Obama: GOP Wouldn't Elect Abraham Lincoln

Republicans wouldn't elect Abraham Lincoln if he were alive today, President Barack Obama said during a campaign stop in Vermont on Friday.

Bemoaning the fact that many Republicans these days are opposed to spending more on infrastructure or investing in new technologies, Obama told a crowd at the University of Vermont that it didn't used to be that way.

He invoked the 16th president: "The first Republican president, President Lincoln, who, by the way, couldn't win the nomination for the Republican primary right now," Obama said, "in the middle of the Civil War helped to make the Transcontinental Railroad possible, the land grant colleges, the National Academy [of Sciences]."

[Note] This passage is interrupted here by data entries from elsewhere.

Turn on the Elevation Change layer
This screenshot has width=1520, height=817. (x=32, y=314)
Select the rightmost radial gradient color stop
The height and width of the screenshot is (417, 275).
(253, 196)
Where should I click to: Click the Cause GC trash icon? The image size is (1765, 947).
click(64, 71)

"This has not traditionally been a Democratic or a Republican idea," Obama noted about infrastructure spending. "It was a Republican, Teddy Roosevelt, who called for a progressive income tax. It was Dwight Eisenhower who built the interstate highway system."

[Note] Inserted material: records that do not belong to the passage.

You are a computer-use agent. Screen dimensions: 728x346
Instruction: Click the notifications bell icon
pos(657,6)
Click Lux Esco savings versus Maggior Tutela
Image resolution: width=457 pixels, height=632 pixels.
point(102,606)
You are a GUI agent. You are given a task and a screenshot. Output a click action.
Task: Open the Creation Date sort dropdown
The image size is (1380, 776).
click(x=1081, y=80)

Lincoln "understood that we're in this together; we've got to make an investment in our futures," Obama said. "It was with the help of Republicans that FDR was able to give millions of returning heroes, including my grandfather, the chance to go to college through the GI bill."

The president's remarks came just hours after he signed a 90-day extension of the federal transportation act, funding highways and other transit projects that would have run out of money on Saturday. The GOP House refused to consider a Senate bill, opposed by more conservative members, that would have provided two years of funding.